Josh Blyskal from Profound came to Tech SEO Connect with something we don’t see enough of in this space: actual data at scale. His team analyzed over 250 million AI responses and 3 billion citations across eight major answer engines to understand what actually drives visibility in AI search.
The findings challenge some assumptions and confirm others. Traditional SEO metrics matter—but they only predict about 4-7% of citation behavior. So what’s driving the other 93-96%? That’s what Blyskal spent his presentation unpacking.
The New Reality: Answer Engines Arbitrate the Relationship
Blyskal opened with a framing that should be obvious but often isn’t stated clearly: answer engines now sit between users and websites. They arbitrate whether your brand, product, or service deserves to make it into the final answer.

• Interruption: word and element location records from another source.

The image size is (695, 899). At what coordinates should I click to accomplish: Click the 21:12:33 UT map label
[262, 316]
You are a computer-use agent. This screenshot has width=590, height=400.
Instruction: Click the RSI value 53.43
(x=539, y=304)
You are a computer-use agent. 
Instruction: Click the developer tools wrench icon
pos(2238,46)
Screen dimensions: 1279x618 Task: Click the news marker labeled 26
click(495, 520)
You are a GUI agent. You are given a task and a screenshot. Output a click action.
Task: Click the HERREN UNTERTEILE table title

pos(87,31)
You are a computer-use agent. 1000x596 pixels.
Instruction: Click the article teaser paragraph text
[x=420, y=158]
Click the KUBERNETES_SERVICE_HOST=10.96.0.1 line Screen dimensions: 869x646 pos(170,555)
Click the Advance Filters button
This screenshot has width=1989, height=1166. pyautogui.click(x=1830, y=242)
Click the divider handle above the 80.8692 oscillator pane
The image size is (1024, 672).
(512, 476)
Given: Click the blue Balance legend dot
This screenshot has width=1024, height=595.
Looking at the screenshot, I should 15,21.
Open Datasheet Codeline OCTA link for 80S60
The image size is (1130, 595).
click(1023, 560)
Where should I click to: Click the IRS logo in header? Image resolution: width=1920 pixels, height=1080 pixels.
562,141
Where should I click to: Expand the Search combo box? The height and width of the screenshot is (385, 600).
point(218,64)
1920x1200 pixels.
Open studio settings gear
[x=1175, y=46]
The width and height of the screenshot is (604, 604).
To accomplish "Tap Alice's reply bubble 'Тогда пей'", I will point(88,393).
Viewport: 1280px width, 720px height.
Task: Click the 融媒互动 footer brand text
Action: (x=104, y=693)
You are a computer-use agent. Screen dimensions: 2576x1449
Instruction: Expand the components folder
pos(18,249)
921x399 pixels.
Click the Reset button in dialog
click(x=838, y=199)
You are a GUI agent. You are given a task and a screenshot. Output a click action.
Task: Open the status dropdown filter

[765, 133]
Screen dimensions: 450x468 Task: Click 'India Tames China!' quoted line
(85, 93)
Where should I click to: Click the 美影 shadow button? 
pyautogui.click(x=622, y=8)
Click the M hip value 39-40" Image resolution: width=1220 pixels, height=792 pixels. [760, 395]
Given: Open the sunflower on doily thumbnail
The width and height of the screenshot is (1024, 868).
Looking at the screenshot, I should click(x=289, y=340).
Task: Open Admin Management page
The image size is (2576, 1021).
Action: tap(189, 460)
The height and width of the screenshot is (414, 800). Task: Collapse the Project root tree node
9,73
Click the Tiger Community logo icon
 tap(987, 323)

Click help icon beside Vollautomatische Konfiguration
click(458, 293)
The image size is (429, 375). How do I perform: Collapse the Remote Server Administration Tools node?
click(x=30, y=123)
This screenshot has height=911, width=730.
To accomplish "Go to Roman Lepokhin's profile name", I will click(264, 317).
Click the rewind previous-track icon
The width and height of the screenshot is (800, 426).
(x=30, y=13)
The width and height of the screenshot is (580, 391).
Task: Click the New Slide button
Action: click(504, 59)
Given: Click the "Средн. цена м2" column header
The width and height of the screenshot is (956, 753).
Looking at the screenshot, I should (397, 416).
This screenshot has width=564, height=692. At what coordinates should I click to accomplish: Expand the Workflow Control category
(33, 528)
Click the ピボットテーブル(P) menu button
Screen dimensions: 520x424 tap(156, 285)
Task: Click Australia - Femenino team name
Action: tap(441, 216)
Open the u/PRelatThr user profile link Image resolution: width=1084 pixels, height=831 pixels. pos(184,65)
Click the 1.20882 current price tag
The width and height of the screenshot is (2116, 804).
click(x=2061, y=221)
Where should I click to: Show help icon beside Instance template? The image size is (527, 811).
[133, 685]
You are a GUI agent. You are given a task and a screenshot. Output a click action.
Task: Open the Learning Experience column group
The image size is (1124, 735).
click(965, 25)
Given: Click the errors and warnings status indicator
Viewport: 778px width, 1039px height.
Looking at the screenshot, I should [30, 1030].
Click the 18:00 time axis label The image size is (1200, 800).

The scale is staggering. ChatGPT is the fifth most-viewed website in the world. Google AI Overviews has 2 billion monthly active users. “Search is undergoing a fundamental shift,” Blyskal said. No argument there.
So what drives this new relationship? His team analyzed 1,311 pages to measure how traditional SEO metrics correlate with AEO performance. Referring domains, total backlinks, authority score—there’s a relationship, but the R-squared values were brutal: 0.066, 0.044, and 0.009. These metrics predict only 4-7% of citation behavior.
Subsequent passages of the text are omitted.